Eine Zeit lang starrt er nur zur Straße. Kleine Schneeflocken bleiben in seinem Haar hängen. Sie sehen aus wie feine Kristalle.

„Wirst du mir irgendwann erklären, was an diesem Tag geschehen ist?", fragt er mich und blickt zu mir. Die Traurigkeit in seinen Augen zu sehen, lässt mein Herz nur schwerer werden.
„Ich glaube, du wirst es heute sowieso erfahren, Jim", erwidere ich mit den Gedanken an Mason. „Aber ich möchte nicht der Grund sein, dass etwas kaputt geht."
Am Ende ist es Jims Entscheidung, wie er sich gegenüber Mason verhält, wenn er die Wahrheit erfährt. Jedoch muss Jim die Wahrheit von Mason erfahren, nicht von mir.

„Und wie geht es jetzt weiter?", fragt er mit leiser und bedrückter Stimme. Eine Frage, die ich mir im Krankenhaus gestellt habe, nachdem ich die Sache mit Mason geklärt habe. Zwischen Jim und mir ist etwas, was tiefer als nur Leidenschaft und Körperkontakt ist. Selbst ohne eine noch so winzige Berührung habe ich mich zu ihm hingezogen gefühlt, wie zu keinem anderen Menschen zuvor. Aber einen Teil habe ich zerstört, als ich bei ihm Zuhause war.
„Ich wollte nie gehen. Ich wollte nur, dass es euch gut geht und mir ebenso", gestehe ich ihm die Wahrheit, während ich näher zu ihm rücke. „Aber heute werde ich nicht gehen. Ich weiß nicht, ob du mir verzeihen kannst, Jim, aber ich mag dich wirklich sehr."
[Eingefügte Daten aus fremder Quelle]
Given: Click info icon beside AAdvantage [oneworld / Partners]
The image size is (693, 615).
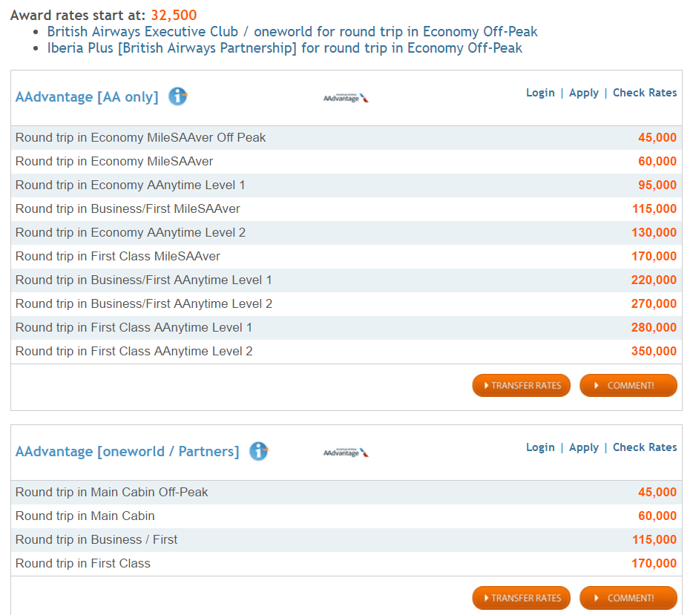Looking at the screenshot, I should (258, 451).
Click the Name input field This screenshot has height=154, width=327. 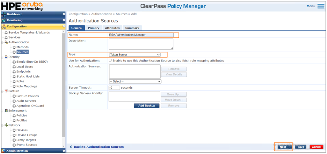[x=141, y=35]
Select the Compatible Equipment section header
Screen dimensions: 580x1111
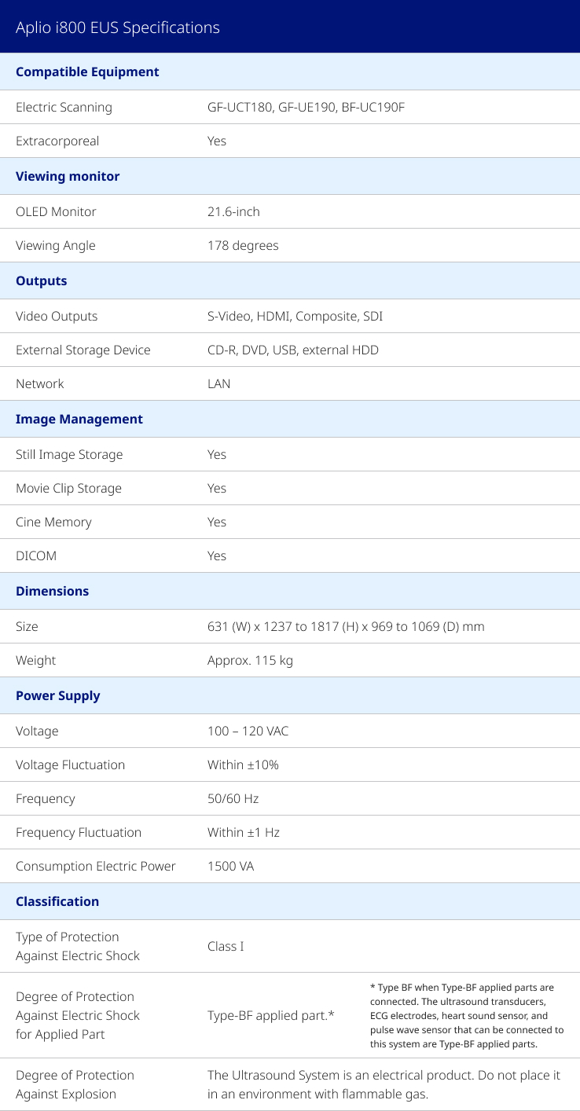(87, 72)
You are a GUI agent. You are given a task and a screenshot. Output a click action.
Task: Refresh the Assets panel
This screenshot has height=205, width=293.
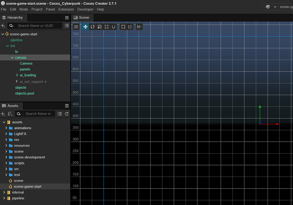click(x=67, y=114)
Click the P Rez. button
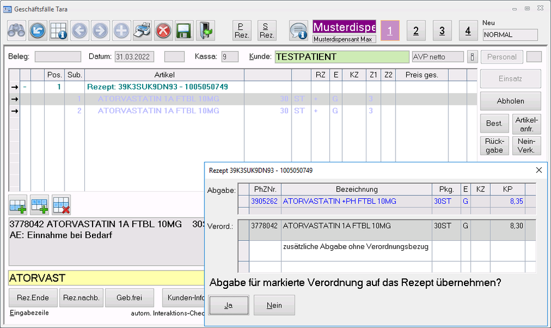Viewport: 551px width, 328px height. point(241,30)
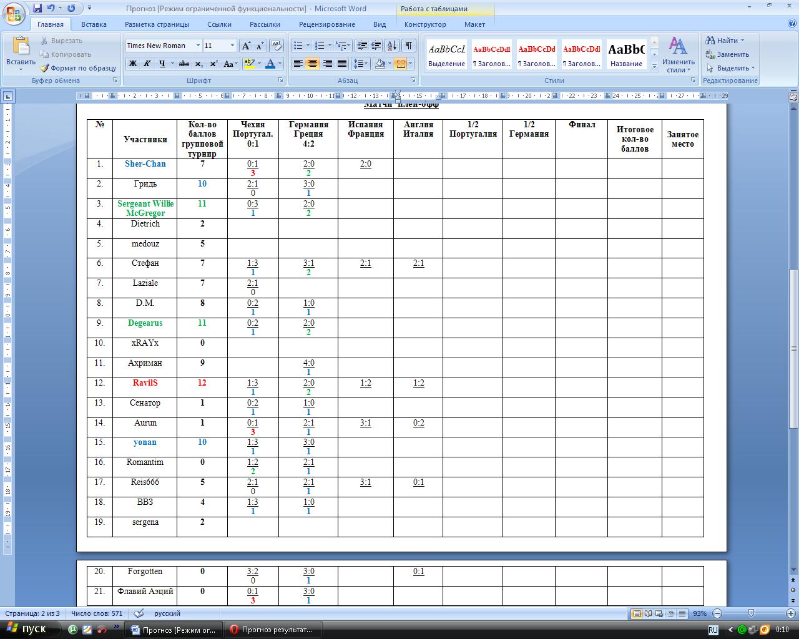Switch to the Вставка ribbon tab
The width and height of the screenshot is (809, 639).
pyautogui.click(x=94, y=24)
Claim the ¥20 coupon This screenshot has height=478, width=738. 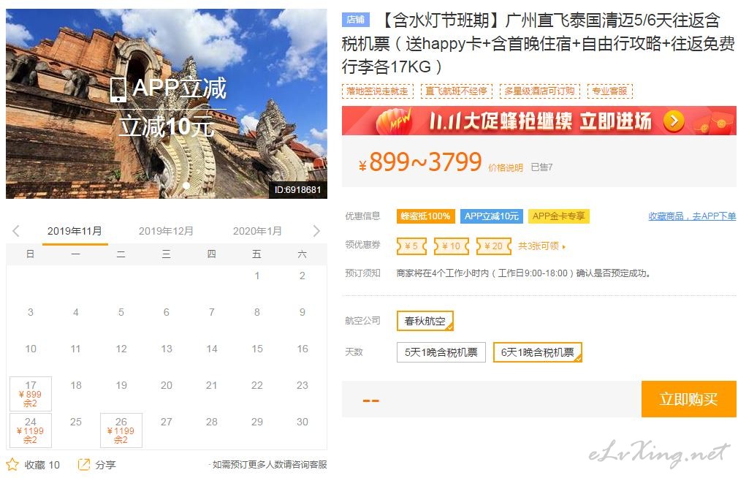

Meine Augen treffen die seinen und erst dann wird mir meine Lüge bewusst, die ich eben ausgesprochen habe. Ich mag ihn nicht nur. Ich habe mich in Jim verliebt.
„Sogar mehr als das, Jimmy Parker. Und egal was heute oder morgen geschieht, wie sich unsere Geschichte verändert, nichts wird das mehr ändern!"

Auf einmal spüre ich seine Arme, die sich um meine Hüfte legen. Ich spüre seinen warmen Atem auf meiner Hand und die Lippen auf meinen. Mein Herz macht einen großen Hüpfer. Wärme durchflutet meinen Körper. Augenblicklich spüre ich wieder die Geborgenheit und die Sicherheit, die mir Jim gibt und mich umhüllt wie Watte.
„Ich liebe dich, Cassandra Winter", flüstert er in mein Ohr, bevor ich meinen Kopf an seine Brust schmiege.
„Kommst du mit zu mir? Ich will Buffy nicht länger allein lassen?"

Das tue ich. Ich würde mit ihm überall hingehen, Hauptsache wir sind zusammen.